In the heated rhetoric of the current Republican presidential campaign, one would think that the US is being flooded by illegal immigrants from Mexico, slipping through a porous border with President Obama unwilling to do anything about it. Calls are being made for a bigger, taller, and longer wall, more aggressive policing of the border, and the forced deportation of those who are already living here. These calls have been a centerpiece of Donald Trump’s campaign from the day he announced his candidacy (when he asserted Mexico is “sending” criminals, drug pushers, and rapists to the US). More recently, in the November 10 Republican presidential debate and in more detail in the days after, Trump called for the creation of a new special police force, a “massive deportation force”, which would aggressively pursue and deport those in the US who were believed to be illegal. Yet Trump has for some time now been at the top of polls of Republicans as their choice for president.
But what are the facts? The US is actually not being flooded by illegal immigrants from Mexico. Nor has the supposed “problem” become far worse under President Obama. The Pew Research Center released on November 19 a report with careful estimates of the number of unauthorized immigrants from Mexico residing in the US. The report brings up to date figures the Pew Center had released previously for earlier years.
The chart at the top of this post is a replication of the chart presented as Figure 5 in Chapter 1 of their report, with figures on the estimated total number of unauthorized Mexican immigrants resident in the US by year. The second chart is then simply the net annual flows as calculated from the numbers on the totals in the first chart (the change from one year to the next). It should be noted that Pew Center presented estimates only for 1995, 2000, and 2005, before going to annual figures. Hence the figures on net flows for 1996 to 2000 and 2001 to 2005 assume equal annual changes.

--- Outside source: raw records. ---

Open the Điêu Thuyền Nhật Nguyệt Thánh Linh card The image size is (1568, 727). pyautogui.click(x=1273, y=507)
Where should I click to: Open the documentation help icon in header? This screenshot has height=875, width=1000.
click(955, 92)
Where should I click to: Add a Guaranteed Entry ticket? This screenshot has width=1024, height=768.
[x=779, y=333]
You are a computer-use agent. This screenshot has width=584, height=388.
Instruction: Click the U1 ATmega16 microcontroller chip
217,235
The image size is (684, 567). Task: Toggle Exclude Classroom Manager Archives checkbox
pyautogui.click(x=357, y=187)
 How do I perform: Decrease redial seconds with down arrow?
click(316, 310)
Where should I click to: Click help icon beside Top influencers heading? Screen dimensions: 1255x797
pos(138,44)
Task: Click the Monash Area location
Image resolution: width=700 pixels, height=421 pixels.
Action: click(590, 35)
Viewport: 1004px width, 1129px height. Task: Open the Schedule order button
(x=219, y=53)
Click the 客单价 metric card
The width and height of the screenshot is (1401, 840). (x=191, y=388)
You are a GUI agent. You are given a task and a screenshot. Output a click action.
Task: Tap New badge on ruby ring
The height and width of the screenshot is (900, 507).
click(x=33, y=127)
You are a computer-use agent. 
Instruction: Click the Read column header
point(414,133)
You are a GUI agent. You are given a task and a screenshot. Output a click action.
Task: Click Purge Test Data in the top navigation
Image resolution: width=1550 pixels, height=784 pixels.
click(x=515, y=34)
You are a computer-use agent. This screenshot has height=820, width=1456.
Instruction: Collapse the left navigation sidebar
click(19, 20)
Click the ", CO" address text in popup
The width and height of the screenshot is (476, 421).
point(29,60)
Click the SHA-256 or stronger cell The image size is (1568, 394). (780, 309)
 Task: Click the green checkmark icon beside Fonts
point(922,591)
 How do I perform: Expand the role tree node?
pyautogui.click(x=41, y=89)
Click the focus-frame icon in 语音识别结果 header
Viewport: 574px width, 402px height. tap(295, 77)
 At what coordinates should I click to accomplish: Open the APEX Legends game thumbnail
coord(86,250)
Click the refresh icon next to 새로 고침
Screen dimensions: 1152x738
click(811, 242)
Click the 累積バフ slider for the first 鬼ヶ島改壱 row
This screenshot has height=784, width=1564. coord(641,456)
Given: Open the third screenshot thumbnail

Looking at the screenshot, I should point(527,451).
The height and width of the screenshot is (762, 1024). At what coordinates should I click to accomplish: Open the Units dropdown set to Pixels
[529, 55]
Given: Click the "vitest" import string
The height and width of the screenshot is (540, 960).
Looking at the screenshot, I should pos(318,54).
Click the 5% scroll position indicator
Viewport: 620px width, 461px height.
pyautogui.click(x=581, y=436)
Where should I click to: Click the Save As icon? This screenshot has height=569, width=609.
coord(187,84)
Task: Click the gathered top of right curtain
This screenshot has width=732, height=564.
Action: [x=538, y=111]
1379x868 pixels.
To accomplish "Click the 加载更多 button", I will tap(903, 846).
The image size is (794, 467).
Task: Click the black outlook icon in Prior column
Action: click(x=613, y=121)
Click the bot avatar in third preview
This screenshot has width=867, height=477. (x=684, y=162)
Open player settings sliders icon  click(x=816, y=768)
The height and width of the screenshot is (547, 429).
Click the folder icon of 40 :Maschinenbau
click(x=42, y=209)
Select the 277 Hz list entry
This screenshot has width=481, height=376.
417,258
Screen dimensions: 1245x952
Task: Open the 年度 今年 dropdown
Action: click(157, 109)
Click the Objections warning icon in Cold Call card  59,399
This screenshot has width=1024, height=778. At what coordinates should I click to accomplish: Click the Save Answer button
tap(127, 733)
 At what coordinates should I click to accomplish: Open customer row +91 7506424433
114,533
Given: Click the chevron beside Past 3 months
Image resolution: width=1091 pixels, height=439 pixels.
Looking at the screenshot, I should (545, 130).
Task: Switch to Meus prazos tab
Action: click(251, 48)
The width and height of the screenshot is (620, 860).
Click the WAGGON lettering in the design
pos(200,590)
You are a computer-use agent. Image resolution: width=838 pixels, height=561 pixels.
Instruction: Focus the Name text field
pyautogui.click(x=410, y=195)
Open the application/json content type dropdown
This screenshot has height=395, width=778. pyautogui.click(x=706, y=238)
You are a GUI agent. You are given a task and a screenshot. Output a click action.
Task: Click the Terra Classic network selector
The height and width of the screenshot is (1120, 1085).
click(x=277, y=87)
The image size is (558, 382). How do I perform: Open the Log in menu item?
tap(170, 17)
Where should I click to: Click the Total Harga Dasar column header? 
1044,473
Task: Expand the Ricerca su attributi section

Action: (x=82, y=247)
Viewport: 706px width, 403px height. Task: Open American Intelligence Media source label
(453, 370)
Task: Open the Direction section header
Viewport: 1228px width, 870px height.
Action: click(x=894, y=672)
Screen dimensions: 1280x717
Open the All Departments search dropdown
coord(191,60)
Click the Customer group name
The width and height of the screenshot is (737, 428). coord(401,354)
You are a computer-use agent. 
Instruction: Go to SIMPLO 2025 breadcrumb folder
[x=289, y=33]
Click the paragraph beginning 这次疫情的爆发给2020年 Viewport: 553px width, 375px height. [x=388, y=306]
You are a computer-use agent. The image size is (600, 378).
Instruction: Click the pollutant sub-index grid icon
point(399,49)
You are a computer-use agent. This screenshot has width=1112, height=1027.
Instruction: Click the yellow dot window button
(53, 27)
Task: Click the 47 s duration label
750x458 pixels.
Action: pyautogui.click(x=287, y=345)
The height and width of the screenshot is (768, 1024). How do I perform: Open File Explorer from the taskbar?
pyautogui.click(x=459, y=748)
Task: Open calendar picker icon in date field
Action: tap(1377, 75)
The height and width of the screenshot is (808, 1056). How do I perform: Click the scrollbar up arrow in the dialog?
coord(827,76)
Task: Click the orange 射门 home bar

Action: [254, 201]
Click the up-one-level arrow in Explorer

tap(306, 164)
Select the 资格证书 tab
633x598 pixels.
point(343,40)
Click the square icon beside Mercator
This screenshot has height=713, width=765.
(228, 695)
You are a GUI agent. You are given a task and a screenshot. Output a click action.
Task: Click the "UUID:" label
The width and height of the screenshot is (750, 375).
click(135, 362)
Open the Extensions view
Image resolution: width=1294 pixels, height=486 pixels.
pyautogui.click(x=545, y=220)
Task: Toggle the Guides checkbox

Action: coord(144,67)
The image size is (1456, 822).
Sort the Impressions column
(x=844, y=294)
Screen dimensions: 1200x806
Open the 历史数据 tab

The Pew Center estimates that the number of unauthorized Mexican immigrants resident in the US reached a peak in 2007, and has since fallen substantially. The falls in 2008 and 2009 can probably be attributed mostly to the severe downturn in the US in those years, when jobs were scarce and more Mexicans immigrants chose to return to Mexico than come to the US. However, it is significant that as the US labor market has strengthened since 2009, with the unemployment rate hitting just 5.0% recently, the net outflow of Mexican immigrants continued. In each and every year of the Obama administration there has either been a net outflow, or no net change, in the number of unauthorized Mexican immigrants in the US.
There are many reasons for this, including stepped up and more effective border enforcement as well as more deportations. The Pew Report provides a good review of the factors, and I will not go into them all. But one fact to note is that in FY2013, with Obama as president, the number of deportations reached a record high of 315,000, an increase of 86% from the level in 2005.
One may debate what the appropriate policy should be. In my view, while immigration has been controversial throughout US history, the US has always also always benefited from it. Recall the discrimination against Catholic immigrants from Ireland in the early and mid-1800s, and yet how such immigration developed into an important part of what made the US what it is now. There is little reason to believe that this time is different.
But regardless of whatever one’s policy views are, one should start with the facts. And it is clear that the Republican candidates for president do not have these straight.